Stored records
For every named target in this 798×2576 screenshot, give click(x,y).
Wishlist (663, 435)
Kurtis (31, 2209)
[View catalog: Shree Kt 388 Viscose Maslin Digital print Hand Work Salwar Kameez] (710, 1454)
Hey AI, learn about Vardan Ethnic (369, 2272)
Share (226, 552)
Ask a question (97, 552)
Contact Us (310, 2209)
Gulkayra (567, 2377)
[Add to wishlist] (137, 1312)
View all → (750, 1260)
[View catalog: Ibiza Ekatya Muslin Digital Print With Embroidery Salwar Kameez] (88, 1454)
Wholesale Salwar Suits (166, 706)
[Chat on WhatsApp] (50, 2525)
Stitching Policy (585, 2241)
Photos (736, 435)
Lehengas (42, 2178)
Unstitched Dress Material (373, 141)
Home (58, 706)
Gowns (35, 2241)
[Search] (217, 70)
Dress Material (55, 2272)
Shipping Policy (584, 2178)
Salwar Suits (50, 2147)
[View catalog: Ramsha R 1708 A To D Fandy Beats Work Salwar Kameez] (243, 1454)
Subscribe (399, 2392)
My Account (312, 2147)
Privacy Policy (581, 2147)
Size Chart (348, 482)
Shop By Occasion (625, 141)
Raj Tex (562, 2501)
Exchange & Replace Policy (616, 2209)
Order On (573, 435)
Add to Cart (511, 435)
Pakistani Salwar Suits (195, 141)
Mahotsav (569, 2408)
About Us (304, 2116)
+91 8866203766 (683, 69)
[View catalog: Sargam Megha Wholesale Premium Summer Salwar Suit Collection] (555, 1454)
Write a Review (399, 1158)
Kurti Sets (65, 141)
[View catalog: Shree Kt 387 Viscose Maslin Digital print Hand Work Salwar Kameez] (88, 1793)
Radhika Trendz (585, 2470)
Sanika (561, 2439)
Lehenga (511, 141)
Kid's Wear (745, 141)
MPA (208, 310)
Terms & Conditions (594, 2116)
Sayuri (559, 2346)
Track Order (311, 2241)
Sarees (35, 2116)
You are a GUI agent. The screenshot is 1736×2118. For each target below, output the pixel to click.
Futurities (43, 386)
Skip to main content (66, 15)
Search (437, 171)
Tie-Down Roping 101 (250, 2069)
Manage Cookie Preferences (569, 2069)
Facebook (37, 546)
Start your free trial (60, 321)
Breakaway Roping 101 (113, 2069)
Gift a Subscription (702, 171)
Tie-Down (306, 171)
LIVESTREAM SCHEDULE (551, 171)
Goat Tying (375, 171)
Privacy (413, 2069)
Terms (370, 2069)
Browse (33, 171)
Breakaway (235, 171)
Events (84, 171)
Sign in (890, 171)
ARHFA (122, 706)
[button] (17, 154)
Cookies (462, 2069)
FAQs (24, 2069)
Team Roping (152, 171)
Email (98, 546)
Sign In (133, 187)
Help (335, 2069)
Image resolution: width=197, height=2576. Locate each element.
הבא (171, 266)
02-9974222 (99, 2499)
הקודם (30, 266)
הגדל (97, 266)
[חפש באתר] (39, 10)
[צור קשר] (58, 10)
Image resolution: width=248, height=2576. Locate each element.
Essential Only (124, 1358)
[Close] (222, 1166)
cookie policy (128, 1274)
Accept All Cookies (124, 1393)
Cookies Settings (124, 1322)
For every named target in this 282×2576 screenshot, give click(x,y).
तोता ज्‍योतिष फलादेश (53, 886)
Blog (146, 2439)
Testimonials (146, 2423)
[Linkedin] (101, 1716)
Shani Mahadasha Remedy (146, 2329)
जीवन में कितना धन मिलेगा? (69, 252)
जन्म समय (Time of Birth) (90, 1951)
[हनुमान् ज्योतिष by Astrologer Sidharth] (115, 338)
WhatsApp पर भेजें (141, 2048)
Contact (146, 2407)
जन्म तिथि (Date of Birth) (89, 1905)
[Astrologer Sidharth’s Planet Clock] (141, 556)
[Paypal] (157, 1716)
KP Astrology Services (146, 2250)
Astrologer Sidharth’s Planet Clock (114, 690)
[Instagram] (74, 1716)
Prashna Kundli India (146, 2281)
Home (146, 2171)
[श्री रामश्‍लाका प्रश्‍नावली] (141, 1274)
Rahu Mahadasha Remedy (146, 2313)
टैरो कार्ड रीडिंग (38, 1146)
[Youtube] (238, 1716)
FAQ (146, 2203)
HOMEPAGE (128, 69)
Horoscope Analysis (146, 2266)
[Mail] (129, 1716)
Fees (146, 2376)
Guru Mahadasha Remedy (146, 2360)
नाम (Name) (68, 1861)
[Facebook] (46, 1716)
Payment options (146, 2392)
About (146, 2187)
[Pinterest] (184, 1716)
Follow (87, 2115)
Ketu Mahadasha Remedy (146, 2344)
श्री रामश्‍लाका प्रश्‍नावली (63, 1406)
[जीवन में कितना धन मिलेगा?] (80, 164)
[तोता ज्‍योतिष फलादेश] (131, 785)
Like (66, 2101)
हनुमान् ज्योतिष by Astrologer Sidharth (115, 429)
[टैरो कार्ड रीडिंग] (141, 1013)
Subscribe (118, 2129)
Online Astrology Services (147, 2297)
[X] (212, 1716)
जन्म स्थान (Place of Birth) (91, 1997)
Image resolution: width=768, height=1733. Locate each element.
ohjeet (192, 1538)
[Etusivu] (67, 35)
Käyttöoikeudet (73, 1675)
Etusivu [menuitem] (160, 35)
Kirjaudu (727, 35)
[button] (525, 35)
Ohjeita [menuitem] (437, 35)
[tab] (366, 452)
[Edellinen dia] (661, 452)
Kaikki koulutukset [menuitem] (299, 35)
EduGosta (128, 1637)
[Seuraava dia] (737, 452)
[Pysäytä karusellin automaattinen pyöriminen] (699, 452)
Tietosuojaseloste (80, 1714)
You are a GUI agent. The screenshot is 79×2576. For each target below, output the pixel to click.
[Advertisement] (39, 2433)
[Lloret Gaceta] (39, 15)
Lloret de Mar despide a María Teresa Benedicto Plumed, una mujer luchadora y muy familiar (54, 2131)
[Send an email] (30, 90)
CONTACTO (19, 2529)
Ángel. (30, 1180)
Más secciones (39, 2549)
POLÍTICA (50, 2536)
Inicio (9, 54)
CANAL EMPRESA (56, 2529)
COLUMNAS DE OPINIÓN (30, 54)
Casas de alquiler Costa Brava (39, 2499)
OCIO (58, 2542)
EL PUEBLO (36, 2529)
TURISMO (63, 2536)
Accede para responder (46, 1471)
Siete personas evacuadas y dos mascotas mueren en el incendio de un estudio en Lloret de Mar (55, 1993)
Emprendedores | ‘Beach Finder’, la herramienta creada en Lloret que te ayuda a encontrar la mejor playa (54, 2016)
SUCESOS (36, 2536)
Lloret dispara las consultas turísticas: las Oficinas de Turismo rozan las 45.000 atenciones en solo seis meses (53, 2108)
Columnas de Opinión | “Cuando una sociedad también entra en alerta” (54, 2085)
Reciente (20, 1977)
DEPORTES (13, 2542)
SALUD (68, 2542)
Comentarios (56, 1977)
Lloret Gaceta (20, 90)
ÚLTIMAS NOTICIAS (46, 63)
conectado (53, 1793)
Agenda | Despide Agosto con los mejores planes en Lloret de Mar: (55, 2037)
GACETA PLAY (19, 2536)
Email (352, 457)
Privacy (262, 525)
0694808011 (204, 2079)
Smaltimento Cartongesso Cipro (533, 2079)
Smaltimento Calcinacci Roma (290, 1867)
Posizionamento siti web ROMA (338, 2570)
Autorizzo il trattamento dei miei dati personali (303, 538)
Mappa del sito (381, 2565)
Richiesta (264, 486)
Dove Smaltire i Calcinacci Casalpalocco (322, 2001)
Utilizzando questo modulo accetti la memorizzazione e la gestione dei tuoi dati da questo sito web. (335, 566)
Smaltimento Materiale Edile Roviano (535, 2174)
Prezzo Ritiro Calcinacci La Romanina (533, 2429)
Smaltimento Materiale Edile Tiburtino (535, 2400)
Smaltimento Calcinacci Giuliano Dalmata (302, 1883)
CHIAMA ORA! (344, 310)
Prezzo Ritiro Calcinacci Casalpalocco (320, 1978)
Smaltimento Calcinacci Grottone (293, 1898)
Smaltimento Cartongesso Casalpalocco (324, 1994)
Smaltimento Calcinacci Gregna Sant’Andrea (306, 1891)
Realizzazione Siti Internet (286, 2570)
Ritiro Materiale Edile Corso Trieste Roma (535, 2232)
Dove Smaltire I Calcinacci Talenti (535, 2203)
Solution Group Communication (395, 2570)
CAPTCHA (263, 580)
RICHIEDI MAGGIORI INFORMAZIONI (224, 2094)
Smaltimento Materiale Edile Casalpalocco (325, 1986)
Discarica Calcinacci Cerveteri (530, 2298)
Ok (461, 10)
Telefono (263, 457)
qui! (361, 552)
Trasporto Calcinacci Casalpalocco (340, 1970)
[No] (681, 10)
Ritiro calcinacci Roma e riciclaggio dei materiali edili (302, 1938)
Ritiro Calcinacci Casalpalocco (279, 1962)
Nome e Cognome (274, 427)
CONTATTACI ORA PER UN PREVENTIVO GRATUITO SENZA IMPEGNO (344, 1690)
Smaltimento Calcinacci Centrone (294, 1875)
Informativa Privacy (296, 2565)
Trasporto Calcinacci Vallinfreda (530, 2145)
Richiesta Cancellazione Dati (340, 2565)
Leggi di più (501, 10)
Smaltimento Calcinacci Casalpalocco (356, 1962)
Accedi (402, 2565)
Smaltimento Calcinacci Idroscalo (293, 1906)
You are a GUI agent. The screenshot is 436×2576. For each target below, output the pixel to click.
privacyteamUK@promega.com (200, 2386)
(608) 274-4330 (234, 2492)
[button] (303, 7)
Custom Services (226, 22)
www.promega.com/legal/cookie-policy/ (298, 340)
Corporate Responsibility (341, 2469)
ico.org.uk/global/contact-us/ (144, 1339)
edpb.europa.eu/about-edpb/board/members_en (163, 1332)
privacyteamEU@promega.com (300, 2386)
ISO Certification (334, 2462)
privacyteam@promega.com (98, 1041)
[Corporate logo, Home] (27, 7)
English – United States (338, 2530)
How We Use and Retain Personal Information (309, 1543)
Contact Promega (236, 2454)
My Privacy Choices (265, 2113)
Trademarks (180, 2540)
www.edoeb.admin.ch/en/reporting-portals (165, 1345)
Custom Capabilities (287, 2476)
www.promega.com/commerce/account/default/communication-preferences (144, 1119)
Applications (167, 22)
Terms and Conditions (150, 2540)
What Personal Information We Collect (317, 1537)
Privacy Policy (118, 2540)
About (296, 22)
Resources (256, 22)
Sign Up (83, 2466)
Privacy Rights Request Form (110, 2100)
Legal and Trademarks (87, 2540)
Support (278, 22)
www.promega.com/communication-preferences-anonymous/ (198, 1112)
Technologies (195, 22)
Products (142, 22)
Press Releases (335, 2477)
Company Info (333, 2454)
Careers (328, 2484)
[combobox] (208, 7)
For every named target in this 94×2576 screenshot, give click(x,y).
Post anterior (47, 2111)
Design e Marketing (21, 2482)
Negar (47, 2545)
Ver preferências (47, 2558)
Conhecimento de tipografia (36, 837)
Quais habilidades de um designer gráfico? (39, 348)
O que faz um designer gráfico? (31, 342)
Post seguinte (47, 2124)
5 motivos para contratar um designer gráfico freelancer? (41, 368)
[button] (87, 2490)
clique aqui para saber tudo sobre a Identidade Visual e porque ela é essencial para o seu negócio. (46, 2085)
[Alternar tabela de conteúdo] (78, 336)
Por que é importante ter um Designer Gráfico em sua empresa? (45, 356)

Assigned task: In the entries above, copy the lines from the one that contains "Post anterior (47, 2111)" through the last line, exactly as they appear.

Reply to the exercise:
Post anterior (47, 2111)
Design e Marketing (21, 2482)
Negar (47, 2545)
Ver preferências (47, 2558)
Conhecimento de tipografia (36, 837)
Quais habilidades de um designer gráfico? (39, 348)
O que faz um designer gráfico? (31, 342)
Post seguinte (47, 2124)
5 motivos para contratar um designer gráfico freelancer? (41, 368)
[button] (87, 2490)
clique aqui para saber tudo sobre a Identidade Visual e porque ela é essencial para o seu negócio. (46, 2085)
[Alternar tabela de conteúdo] (78, 336)
Por que é importante ter um Designer Gráfico em sua empresa? (45, 356)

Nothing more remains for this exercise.